- **Input**:
****************

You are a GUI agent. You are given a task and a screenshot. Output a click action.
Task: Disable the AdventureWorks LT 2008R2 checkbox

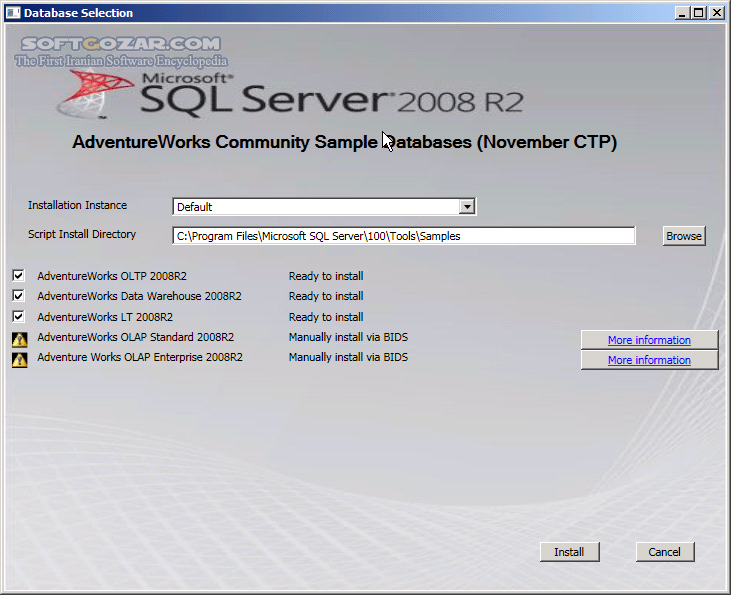tap(18, 317)

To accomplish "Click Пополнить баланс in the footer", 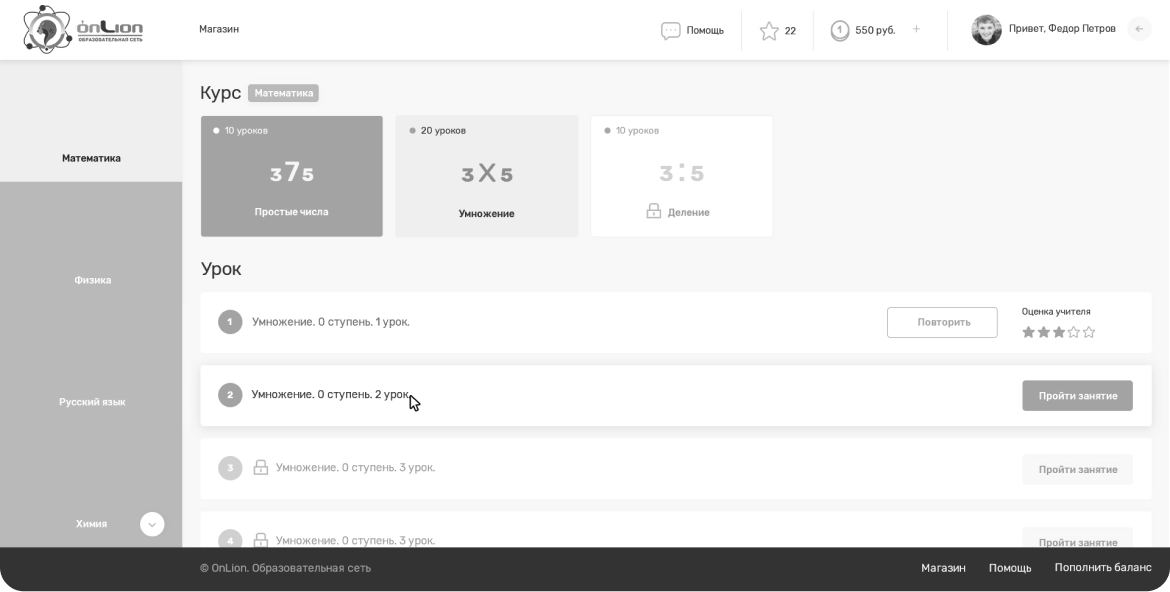I will pos(1102,568).
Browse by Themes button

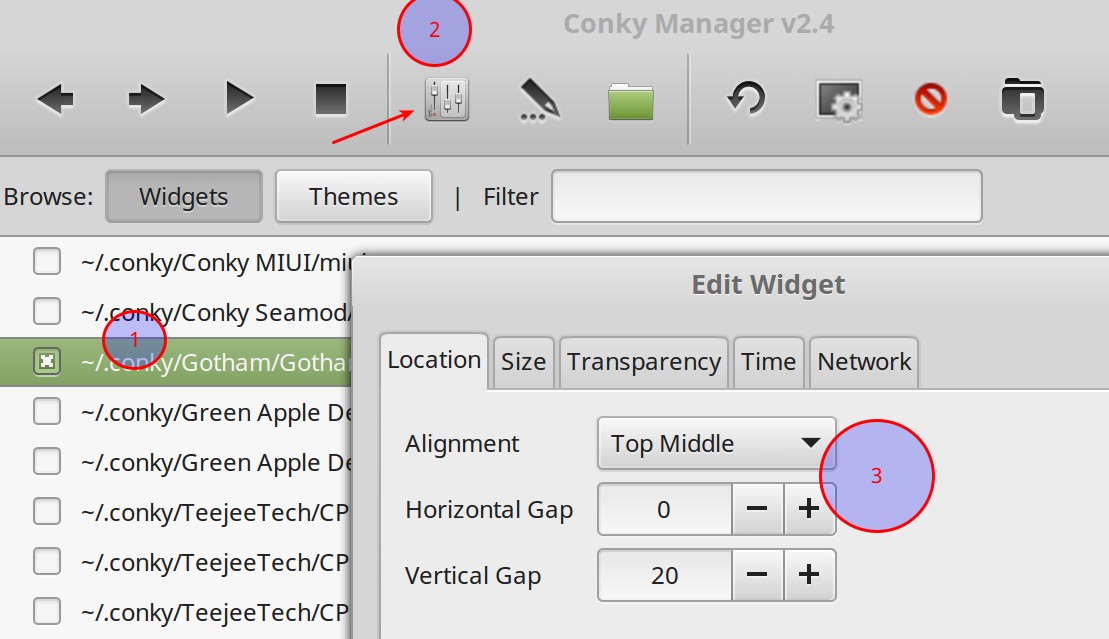tap(354, 196)
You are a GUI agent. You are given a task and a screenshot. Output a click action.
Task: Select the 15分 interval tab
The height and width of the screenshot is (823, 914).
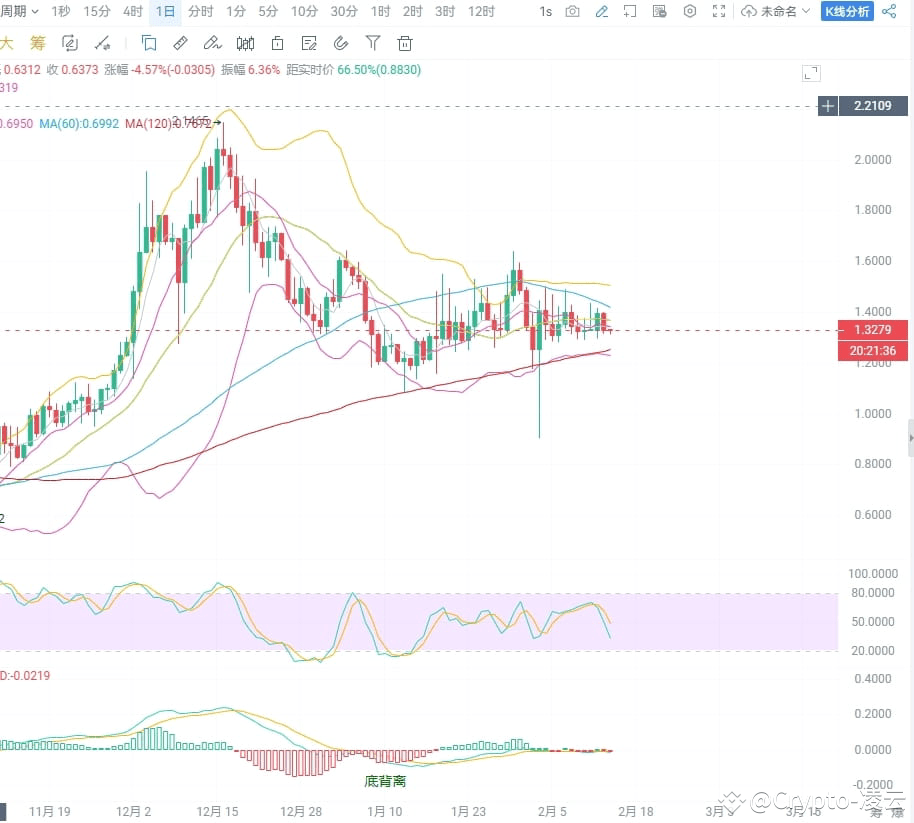97,11
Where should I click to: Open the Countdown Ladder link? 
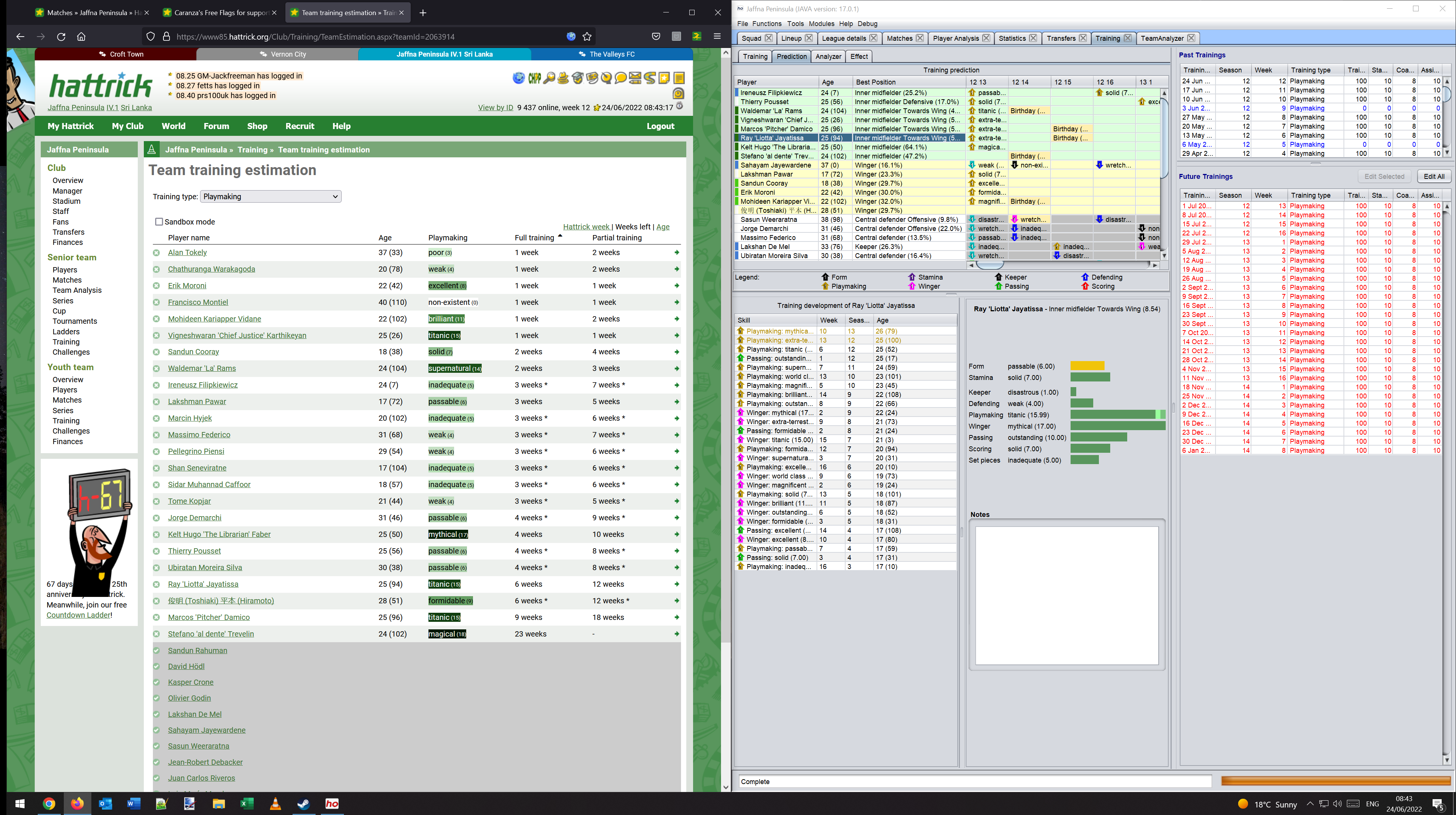(x=78, y=615)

****************

- **Problem description**: Can you render the lines from the one containing "Where should I" through the last line as a numbered list, skipping any blank lines and omitting the pictures?

- **Problem solution**:
1. Where should I click to: Open the Countdown Ladder link? 
2. (x=78, y=615)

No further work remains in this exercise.